Henderson jerked his chin toward a pair of stools buried under stacks of geology journals. “Move that. Sit.”

Ryder cleared the nearest stool for Ivy and then did the same for himself. The coffee smelled like motor oil mixed with burned rubber. He swallowed.Hell.It burned like jet fuel all the way down and made his vision blur.

Across from him, Ivy’s eyes watered, but she managed a polite smile and set her mug carefully on the edge of a table already groaning under the weight of rock samples.

Henderson lowered himself into a battered rocking chair that faced them, mug in hand. He studied Ryder. “How’s your mother?”

“She’s good. Running the?—”

“Your father still alive?”

The abrupt shift made Ryder pause. “Uh. Yes.”

“Shame.” Henderson sipped his toxic brew without flinching. “Sophie’s a fine-looking woman.”

Of all the ways Ryder had imagined this conversation going, having a seventy-year-old hermit hit on his mother hadn’t made the list. “Well. Um. I’ll pass that along.”

Ivy hid a smile behind her hand before Henderson turned his attention to her. “So, what do you want?”

She pulled the memory stick from her bag. “I was given geological data on the area surrounding the Deepwater Vega. Seabed surveys, core samples, fault line analysis. It’s complex. I need to know what it all means.”

“You're the English woman everyone’s talking about in town.” Henderson slurped noisily.

Her spine straightened. “Probably. My brother George and I are considering investing. But I need to know if what we’re being given is real. People back home are counting on us, and so are the people here.”

Henderson wiped his mouth with the back of his hand. “They still drive on the left over there?”

Ryder frowned. “What?”

“Yes,” Ivy said, her tone warming. “We do.”

Henderson nodded, his gaze drifting to the middle distance. “Love Scotland. I worked the North Sea for years. Spent a lot of my on-shore time in the Cairngorms. Most beautiful granite I ever laid eyes on. Nearly stayed.” His gaze remained unfocused a beat longer before snapping back to Ivy. He held out his hand. “Well? Let’s see it.”

Ivy handed over the memory stick, and he shuffled to a battered laptop on the far side of the room, which looked like it belonged in a museum. He swept printouts and hand-drawn diagrams aside and plugged in the stick, whistling through a gap in his teeth while the ancient machine whirred to life.

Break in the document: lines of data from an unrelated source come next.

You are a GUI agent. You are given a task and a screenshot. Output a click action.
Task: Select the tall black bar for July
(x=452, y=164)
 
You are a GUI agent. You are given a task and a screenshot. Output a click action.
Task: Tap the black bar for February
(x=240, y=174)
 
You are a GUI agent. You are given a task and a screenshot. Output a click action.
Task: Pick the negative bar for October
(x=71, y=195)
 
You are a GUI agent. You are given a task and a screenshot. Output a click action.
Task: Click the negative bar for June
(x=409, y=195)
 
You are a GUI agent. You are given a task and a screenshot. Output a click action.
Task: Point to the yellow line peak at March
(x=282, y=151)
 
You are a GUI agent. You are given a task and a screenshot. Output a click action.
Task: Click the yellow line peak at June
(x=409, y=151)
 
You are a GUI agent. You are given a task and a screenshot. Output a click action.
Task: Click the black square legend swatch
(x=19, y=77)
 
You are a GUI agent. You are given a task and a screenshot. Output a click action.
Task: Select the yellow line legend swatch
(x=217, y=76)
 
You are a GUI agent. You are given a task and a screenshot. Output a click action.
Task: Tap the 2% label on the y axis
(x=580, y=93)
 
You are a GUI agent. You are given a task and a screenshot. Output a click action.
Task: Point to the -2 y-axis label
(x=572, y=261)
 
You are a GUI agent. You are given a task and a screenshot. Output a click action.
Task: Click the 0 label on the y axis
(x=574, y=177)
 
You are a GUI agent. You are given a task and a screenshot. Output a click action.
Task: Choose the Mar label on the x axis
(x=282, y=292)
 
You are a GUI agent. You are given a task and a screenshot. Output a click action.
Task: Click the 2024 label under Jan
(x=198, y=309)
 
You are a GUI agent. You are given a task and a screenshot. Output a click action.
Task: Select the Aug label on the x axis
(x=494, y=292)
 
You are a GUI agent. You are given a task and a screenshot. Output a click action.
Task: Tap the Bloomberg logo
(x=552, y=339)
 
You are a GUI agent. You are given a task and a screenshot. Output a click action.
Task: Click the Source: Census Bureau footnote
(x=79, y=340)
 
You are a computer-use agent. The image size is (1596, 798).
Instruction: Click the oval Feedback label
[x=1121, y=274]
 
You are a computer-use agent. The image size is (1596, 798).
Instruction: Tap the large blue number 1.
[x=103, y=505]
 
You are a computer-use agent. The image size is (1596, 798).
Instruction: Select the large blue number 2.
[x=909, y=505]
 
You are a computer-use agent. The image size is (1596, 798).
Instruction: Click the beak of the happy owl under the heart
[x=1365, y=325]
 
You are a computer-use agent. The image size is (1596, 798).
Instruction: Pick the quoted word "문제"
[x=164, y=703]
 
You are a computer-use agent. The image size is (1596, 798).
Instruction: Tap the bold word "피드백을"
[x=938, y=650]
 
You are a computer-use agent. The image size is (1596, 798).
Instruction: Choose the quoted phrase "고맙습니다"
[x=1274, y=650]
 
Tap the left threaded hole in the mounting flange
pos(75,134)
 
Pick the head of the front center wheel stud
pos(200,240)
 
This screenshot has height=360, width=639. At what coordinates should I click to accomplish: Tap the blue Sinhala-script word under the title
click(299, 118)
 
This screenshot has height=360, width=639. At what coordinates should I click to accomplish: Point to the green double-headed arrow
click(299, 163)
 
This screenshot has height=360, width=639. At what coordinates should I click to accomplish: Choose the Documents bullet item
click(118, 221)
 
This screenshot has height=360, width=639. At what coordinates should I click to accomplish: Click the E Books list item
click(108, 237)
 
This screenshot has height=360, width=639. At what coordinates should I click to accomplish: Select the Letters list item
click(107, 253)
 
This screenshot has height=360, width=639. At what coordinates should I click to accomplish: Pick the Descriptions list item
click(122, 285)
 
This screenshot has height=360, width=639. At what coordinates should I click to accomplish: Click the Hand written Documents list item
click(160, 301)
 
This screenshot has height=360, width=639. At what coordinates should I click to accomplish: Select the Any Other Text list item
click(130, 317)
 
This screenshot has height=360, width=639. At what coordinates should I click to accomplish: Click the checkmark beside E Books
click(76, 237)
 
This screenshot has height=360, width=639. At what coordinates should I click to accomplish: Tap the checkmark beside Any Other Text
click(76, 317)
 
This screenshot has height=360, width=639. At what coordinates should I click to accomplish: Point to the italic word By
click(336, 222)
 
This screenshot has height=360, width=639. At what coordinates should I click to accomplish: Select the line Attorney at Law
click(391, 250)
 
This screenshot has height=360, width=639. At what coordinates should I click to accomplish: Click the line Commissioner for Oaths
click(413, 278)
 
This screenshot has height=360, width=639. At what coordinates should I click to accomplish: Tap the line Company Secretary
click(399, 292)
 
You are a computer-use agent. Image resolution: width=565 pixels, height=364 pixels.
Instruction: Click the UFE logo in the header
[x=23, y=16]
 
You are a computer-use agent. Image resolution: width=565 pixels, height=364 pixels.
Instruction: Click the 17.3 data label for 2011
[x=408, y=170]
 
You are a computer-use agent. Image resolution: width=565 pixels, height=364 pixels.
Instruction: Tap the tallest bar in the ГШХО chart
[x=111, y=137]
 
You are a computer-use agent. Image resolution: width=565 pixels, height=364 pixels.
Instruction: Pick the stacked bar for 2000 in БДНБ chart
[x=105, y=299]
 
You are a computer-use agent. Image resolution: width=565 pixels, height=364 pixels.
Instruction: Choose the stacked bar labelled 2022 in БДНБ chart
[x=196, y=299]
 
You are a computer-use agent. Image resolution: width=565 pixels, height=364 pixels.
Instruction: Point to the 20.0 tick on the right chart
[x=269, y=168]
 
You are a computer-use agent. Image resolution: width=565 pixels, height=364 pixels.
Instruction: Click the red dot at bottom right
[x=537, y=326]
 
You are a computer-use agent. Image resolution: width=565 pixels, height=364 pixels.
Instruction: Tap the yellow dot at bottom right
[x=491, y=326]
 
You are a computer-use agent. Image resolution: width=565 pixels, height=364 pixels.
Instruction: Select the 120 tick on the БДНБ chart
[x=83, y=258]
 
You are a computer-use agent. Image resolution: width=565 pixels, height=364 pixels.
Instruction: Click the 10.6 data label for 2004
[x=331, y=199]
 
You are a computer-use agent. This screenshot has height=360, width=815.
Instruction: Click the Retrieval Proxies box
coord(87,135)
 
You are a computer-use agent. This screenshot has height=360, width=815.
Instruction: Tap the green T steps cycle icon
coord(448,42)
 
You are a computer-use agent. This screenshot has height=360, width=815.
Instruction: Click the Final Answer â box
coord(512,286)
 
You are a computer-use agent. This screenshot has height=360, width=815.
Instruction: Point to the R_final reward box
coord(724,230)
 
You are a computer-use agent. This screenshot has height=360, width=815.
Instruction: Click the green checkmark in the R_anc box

“Who gave you this?” His tone shifted, all business now.

“I’d rather not say.” Ivy rubbed Nelly’s head.

Henderson grunted as he lowered himself into an office chair held together with string. “Smart. I like that in a woman.” He clicked through files, his fingers surprisingly nimble on the worn keyboard. “BlackRock, huh?”

“Yes.”

The whistling stopped. Henderson leaned closer to the screen, his bulk blocking Ryder’s view. The only sounds were his breathing and the occasional click of the mouse.

Ivy clasped her hands in her lap, knuckles white. Ryder wanted to reach over, cover them with his.

“Son of a bitch,” Henderson muttered.

A frightened look flared across Ivy’s face. “What is it?”

Ryder got up and crossed the room.

Henderson was scrolling through a dense file, a complex mix of soil strata images and mathematical formulas. When he finally turned around, his expression was grim.